As in Miller, here the court found the State's explanation credible in light of the totality of the facts and circumstances and denied Whalen's challenge. Id. at 17. We cannot conclude the trial court plainly erred in denying Whalen's Batson objection to the State's decision to strike Juror No. 135. Point two on appeal is denied.
Point IV - Detective's Testimony
In his fourth and final point on appeal, Whalen argues the trial court plainly erred in allowing the state to repeatedly elicit testimony from Detective regarding the credibility of witnesses he interviewed during his investigation. Whalen contends although he did not object to the testimony, the court plainly erred in failing to sua sponte strike the testimony because it invaded the province of the jury.
Analysis
Generally, if a witness testifies as to the credibility of another witness it impermissibly invades the province of the jury. State v. Benn, 341 S.W.3d 203, 211-12 (Mo. App. W.D. 2011) (internal citation omitted). However, testimony regarding credibility that is not related to trial testimony, nor overall credibility, has been allowed. Id. It is also permissible for an officer to testify regarding his or her observation of a fact based on his or her experience as an investigator. State v. Loper, 609 S.W.3d 725, 733-34 (Mo. banc 2020) (quoting State v. Galvin, 483 S.W.3d 462, 467 (Mo. App. E.D. 2016)). In addition, a defendant cannot complain about the admission of testimony first elicited by his own counsel on cross-examination. State v. Middleton, 854 S.W.2d 504, 516 (Mo. App. W.D. 1993) (citing State v. Hicks, 716 S.W.2d 387, 389 (Mo. App. E.D. 1986)).
During cross-examination, counsel for Whalen asked Detective the following concerning his initial investigation into the shooting:
Q So all that you have been made aware of is that [witnesses] say that [Whalen] shot [Victim]?
That's correct.
Q And it was your job to judge their credibility, correct?
A It was.
Q And you did judge their credibility, correct?
A I did.
Q And you found that you didn't need to do any further investigation into a murder case?
A They stuck around the scene and produced themselves as cooperative witnesses right away.

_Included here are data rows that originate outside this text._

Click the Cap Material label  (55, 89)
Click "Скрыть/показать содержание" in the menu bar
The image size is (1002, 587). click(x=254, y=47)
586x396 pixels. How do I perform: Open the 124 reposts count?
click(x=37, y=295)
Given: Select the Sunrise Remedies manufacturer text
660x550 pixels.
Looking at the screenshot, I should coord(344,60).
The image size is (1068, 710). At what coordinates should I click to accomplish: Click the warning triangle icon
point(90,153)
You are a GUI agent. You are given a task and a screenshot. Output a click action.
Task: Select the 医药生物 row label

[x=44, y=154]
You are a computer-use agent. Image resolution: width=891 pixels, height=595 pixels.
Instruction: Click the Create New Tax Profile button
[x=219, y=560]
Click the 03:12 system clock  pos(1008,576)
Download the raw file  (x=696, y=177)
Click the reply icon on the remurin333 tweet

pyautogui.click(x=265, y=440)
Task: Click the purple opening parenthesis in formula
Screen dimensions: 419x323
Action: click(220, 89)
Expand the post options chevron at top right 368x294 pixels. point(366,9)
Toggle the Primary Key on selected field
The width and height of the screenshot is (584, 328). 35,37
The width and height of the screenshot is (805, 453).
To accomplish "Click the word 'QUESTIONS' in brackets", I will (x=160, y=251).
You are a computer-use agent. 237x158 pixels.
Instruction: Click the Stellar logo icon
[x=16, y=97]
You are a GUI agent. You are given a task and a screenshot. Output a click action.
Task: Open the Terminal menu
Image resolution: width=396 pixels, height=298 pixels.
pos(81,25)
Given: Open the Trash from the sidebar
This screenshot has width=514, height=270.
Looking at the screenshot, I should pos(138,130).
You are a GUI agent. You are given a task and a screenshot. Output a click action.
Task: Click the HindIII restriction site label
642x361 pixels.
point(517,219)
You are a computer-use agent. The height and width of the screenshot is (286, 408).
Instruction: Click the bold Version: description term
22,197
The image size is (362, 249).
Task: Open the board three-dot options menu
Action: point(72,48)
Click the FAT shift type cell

Q That didn't answer my question.
A Can you ask it again?
Q Sorry. You believe they were credible enough to charge somebody with murder?
A I did.
Q Those two witnesses?
A I do.
The complained-of testimony at issue was not elicited until Whalen's cross-examination, in an apparent attempt to suggest Detective's investigation was not thorough and essentially onesided. The prosecutor merely asked similar questions on redirect in an effort to rehabilitate Detective's testimony regarding the witness interviews at the scene and his assessment of their credibility in their account of the incident. Only one of the witnesses testified at trial, and Detective made no statement regarding her trial testimony or overall credibility.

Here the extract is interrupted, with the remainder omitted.